Somebody Sees What You Don’t

              I myself have never been “skinny.” Or at least, when I look at myself, I’ve never felt “skinny.” I’ve struggled my whole life with the perception I have of my own body. I remember specifically in high school comparing myself to other girls and thinking: “I am so fat.” Now, looking back on photos of me from when I was 15, I was tiny! But that is not how I wanted to see myself at the time.
            The perception women have of themselves can nearly always be compared to that of a model or somebody in a magazine, or your roommate eating 3 slices of pizza and then an entire bowl of raw cake batter (true story!) and you catch yourself thinking: “How can she eat all that crap and still be SO thin!” But, maybe that’s just me thinking those things.
I have had low self-esteem my whole life and it is not something that I talk about to anybody. Although, recently I have started talking to my boyfriend about it, and he swears that he sees nothing wrong with me. Recently, it really made me think, If I can’t see myself the way I want to, at least somebody is seeing me that way.” And more importantly, it’s not just any somebody; it’s somebody whose opinion I truly value. And not to mention, I’m nearly positive that when he says it, he means it.
The reason I am writing this is because I truly connected with something I read online that reminded me of my issues with my body image. In the article, a woman wakes up everyday next to her husband and every single day without fail he rolls over and tells her “You are the most beautiful wife in the world!” Is she the most beautiful wife in the world? Maybe not to you or me, but to her husband she is. The article is brilliant, and I suggest reading it when you get the time.

At the end of the day, everybody has a flaw that they really hate about themselves. But at the end of the day, somebody doesn’t see that flaw, and somebody sees you as perfect. It could be your mom, dad, boyfriend, girlfriend, anybody really. But I know this first hand, and even though you don’t think you’re beautiful, somebody sees what you don’t. 

3 comments:

  1. I can relate to feeling like I’m underneath the world’s microscope and feeling like everyone can see my flaws. God knows I've held myself back, wondering, worrying, and agonizing about what someone else might think of me. I’ve imagined the worst. Saying or doing something that others may find not appropriate and they just think less of me.
    Sounds crazy, I know. But we all do it to some degree or another.

    Sometimes the fear of what “other people” think has sadly tainted my work, holding me back from what I really want to say. I’ve even watered my message down to make it more “appropriate.”

    But none of these doomsday scenarios ever play out, and I started to notice that everyone was too focused on themselves to care about the dumb mistakes I make.
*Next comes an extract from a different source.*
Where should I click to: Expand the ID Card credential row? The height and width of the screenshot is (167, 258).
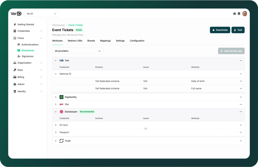coord(56,125)
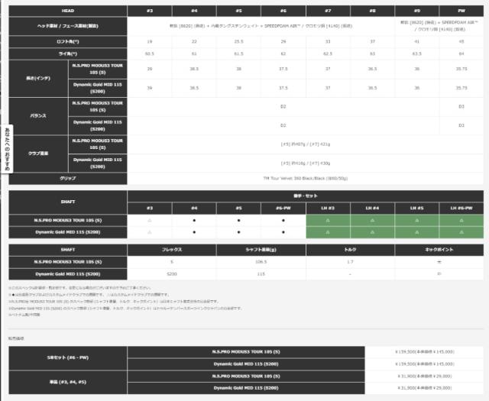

When I stopped worrying about the wrong people it was very liberating.

    ReplyDelete
  2. I have always felt the same way you did! My roommates whom I've been best friends with for the past three years have always been so freakin' skinny. One of them is a gym addict and the other two have always been small but go to the gym frequently eating about the same things I do, and one could eat a cow right in front of me and she wouldn't gain a pound.
    Being surrounded by them constantly I never knew what would work for me. When I was younger even in high school the biggest size I ever reached was a 1. I know. TINY. But once I got to college, stopped gymnastics and dance and changed my entire routine I started actually gaining weight, not much, but enough to notice the change. I'm still small and definitely don't consider myself fat but I also don't consider myself happy with what I look like. I use to work out to compare myself with my roommates but I've recently learned for myself to eat what I want, work out when I want, wear what I want and as long as I'm making myself happy in doing all that then I have nothing to worry about. Pretty much, we all want what we don't have and that kind of thinking is what will make us unhappy.

    ReplyDelete
  3. I love this blog. I try to say this to my friends and to myself all the time. There will always be people who don't like your flaws, but hey, they don't have to look at you.

    Then there will be other people you meet who either don't even notice your flaws or absolutely love them. Once people accept that, they can accept themselves. I think it's fair to say of majority of people have this thought cross through their mind, even daily. So it's really good that you brought it up and provided that link!